Racconta Tomás Saraceno che ha avuto difficoltà a studiare da ragazzo: condivideva una piccola stanza con i suoi fratelli e a salvare la sua concentrazione furono, in quegli anni, le ariose sale delle biblioteche pubbliche. Qualcosa dev’essere rimasto in lui di quella sensazione di claustrofobia e del desiderio di sgattaiolare via dalle costrizioni se poi, una volta diventato artista architetto e scienziato – una figura prismatica la sua -, ha cominciato a sognare spazi sospesi, bolle «celesti» percorribili, intime camere della lettura immaginate a centinaia di metri da terra, trasparenti e fluttuanti.
L’incertezza del volo e l’utopia tecnologica («ma questa è tale solo se non si realizza», sostiene l’autore argentino, nato a San Miguel de Tucumán nel 1973) sono divenute le coordinate concettuali del suo mondo, con un’accezione leonardesca: tutto è possibile se prima, però, si sperimentano dispositivi, sensazioni e alterazioni sentimentali sulla propria pelle. Saraceno, affascinato dalla luccicanza dei processi costruttivi insiti negli universi paralleli dei ragni e dalla lucida perfezione delle loro geometrie fluide, ha lavorato sia con la «materia prima» (gli aracnidi, più di cinquecento), lasciando che edificassero le loro ragnatele-dimore nei musei, sia sdoppiando quell’alacre affaccendarsi in mirabolanti città che ne ripetevano gli schemi matematici, infischiandosene della gentrificazione che andava occupando il mondo di sotto e riversandosi fra le nubi.

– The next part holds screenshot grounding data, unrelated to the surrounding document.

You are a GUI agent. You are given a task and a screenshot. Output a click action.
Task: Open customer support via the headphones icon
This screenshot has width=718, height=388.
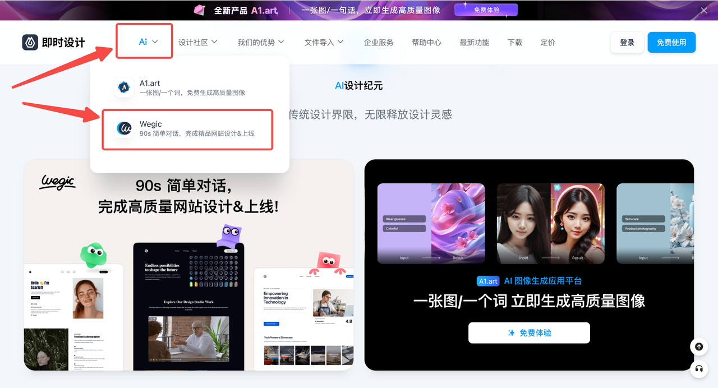pyautogui.click(x=699, y=369)
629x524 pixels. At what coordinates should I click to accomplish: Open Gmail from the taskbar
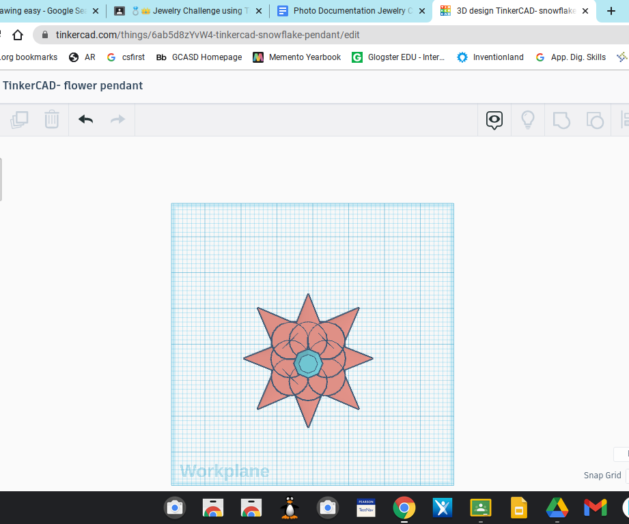pos(594,508)
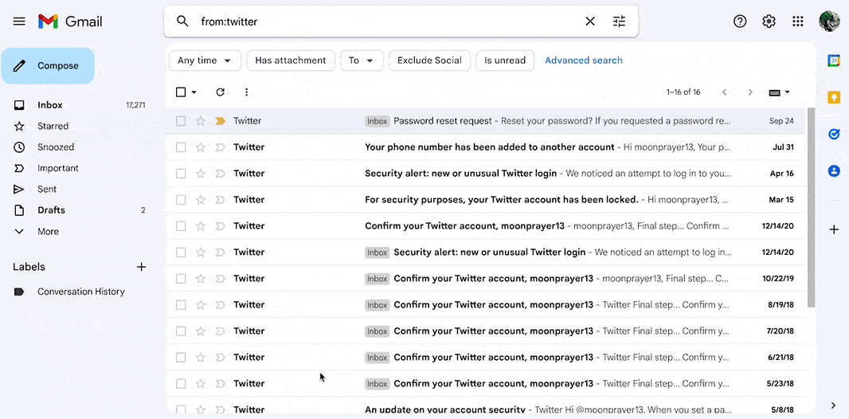Viewport: 849px width, 419px height.
Task: Select the Password reset request email checkbox
Action: click(x=181, y=121)
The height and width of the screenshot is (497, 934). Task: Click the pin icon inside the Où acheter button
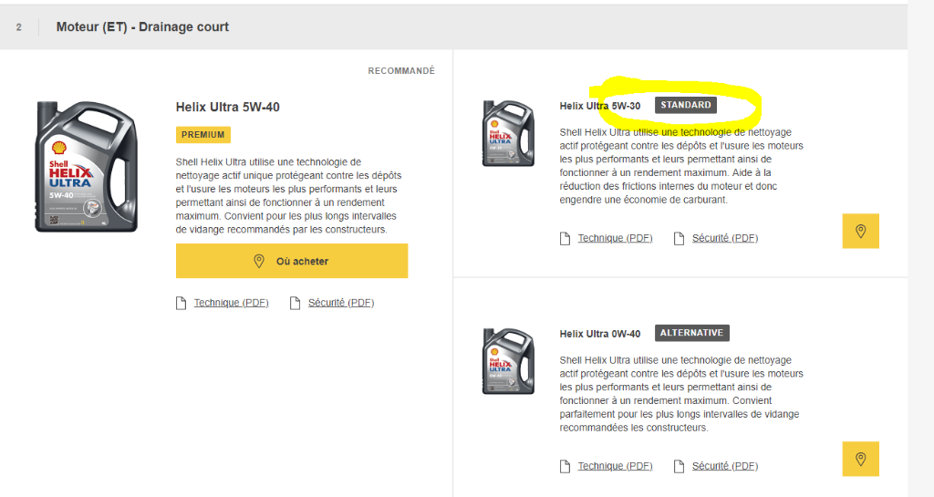point(259,262)
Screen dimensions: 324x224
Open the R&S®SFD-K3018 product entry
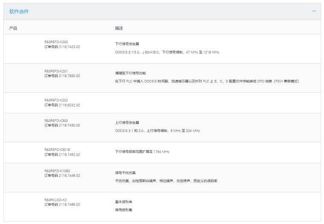tap(57, 150)
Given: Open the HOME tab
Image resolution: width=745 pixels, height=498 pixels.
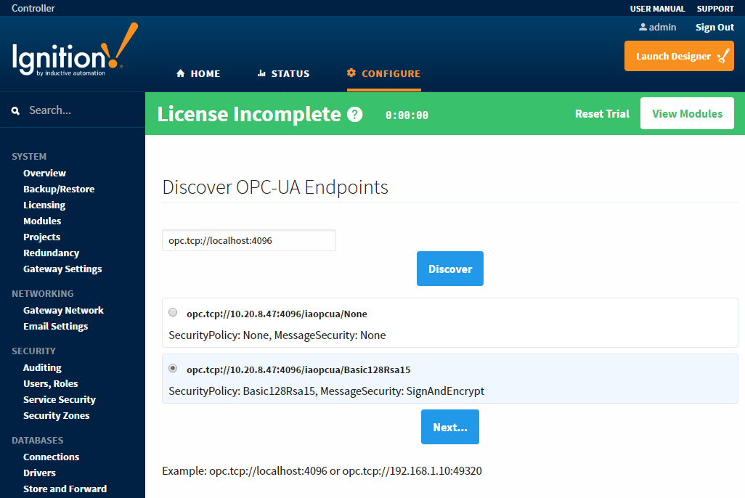Looking at the screenshot, I should click(198, 73).
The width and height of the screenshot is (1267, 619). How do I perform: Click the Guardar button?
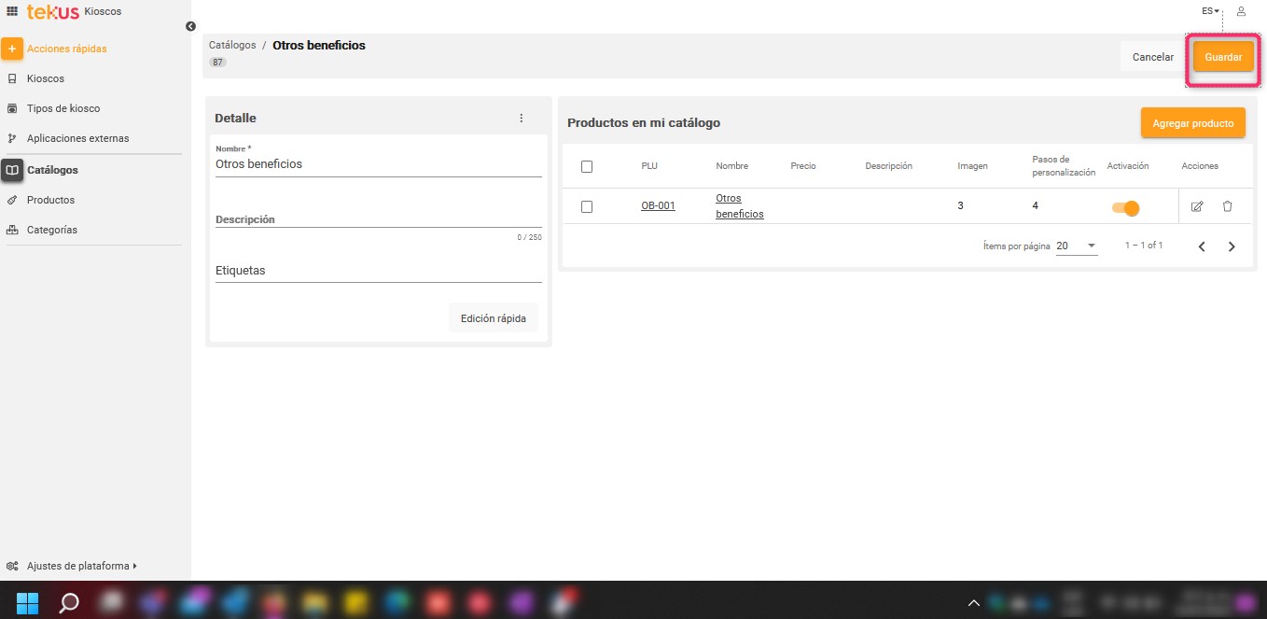(1222, 56)
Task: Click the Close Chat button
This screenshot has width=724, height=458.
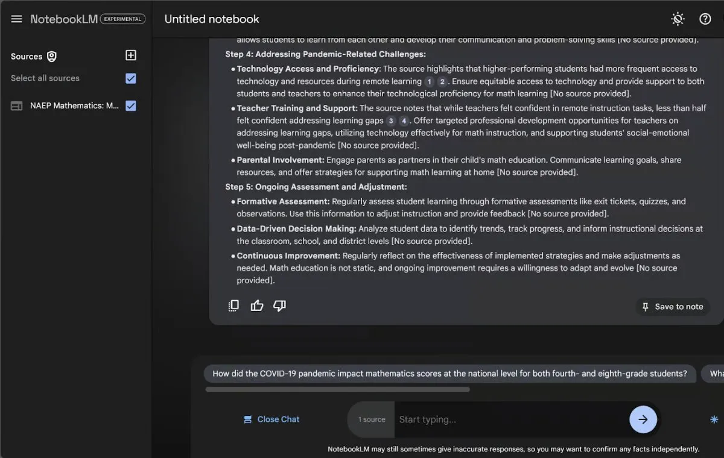Action: click(x=272, y=419)
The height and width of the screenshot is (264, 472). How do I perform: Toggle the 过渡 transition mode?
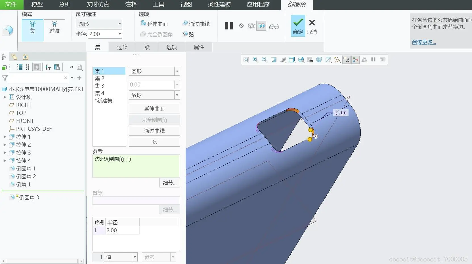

È QUESTA SUA PRATICA AEREA – l’abitabilità degli spazi galattici – che si ritrova nel Mirador della Torre Glòries di Barcellona. Lì, a quasi centotrenta metri dal suolo, nella parte finale di quell’enorme e assai brutto «missile» disegnato da Jean Nouvel e Fermín Vázquez che buca lo skyline, ha potuto impiantare il suo quartiere immaginario in cerca di stelle, che sfida la gravità e anche le vertigini dei visitatori che si inoltrano nella selva delle sue connessioni. Cellule, prismi, cabine della riflessione e contemplazione intersecano i loro fili come fossero ragnatele (appunto), mini-camere dove sostare spingendo lo sguardo dentro di sé (oltre che fuori, verso il panorama). Sono avvolte dal silenzio mentre sotto scorre la vita caotica della metropoli. Si accede imbozzolati in una tuta operaia di un bel blu elettrico perché vivere la scultura, scalare quell’alveare traballante di lillipuziani loft tutti interconnessi comporta dei rischi, significa mettersi in gioco con la pesantezza e la goffaggine del corpo, e anche con le emozioni contrastanti di fronte al pericolo e la paura (dal percorso di arrampicata non si può tornare indietro, solo procedere e andare avanti).

L’ARTE, PER SARACENO, bisogna sentirsela addosso. Solo così rinnova la sua ambizione di proporsi come una terapia «ecologica» in grado di ripulire la mente dai pensieri tossici. Il ritorno all’infanzia e al desiderio di esplorazione ludica di altri mondi è il primo mattoncino per una nuova iniziazione che fornisca un modello plausibile dello stare insieme, del fare comunità.
Cloud Cities è un’installazione permanente inglobata nei 34 milioni di euro investiti per far rinascere la Torre catalana (l’ultimo piano è stato liberato dagli uffici ed è stato dotato di un ascensore supersonico che impiega meno di trenta secondi a salire). A terra, un bosco di creature di cartapesta sospese in teche trasparenti racconta la vita delle specie animali urbane: è l’ingresso in una sorta di museo della scienza che poi prevede stazioni dedicate all’atmosfera, ai ritmi degli organismi, al respiro di Barcellona stessa.
Non è un caso, quindi, che alla sommità di quel percorso di installazioni ambientali, si trovi proprio Tomás Saraceno con la sua visionarietà acrobatica che si insinua nella realtà di tutti i giorni, un po’ come fanno i tendoni dei circhi nelle periferie, trasfigurando la quotidianità in un altrove.

L’AFFINITÀ ELETTIVA della sua città tra le nuvole è, naturalmente, da riferirsi a Richard Buckmister Fuller, il grande architetto e designer statunitense che inventò le cupole geodetiche derivandole dallo studio della cartografia terrestre.
Ma Saraceno procede oltre, va verso la meteorologia, consapevole che sia il fenomeno più fuggevole che esista, inafferabile, sempre posto fuori controllo dal potere degli umani. E le nubi che vagano sopra le nostre teste sono altrettanto «inaffidabili», sistemi aperti, creature in via di sparizione, oggetti mutanti di un’ecologia incorso di dispersione.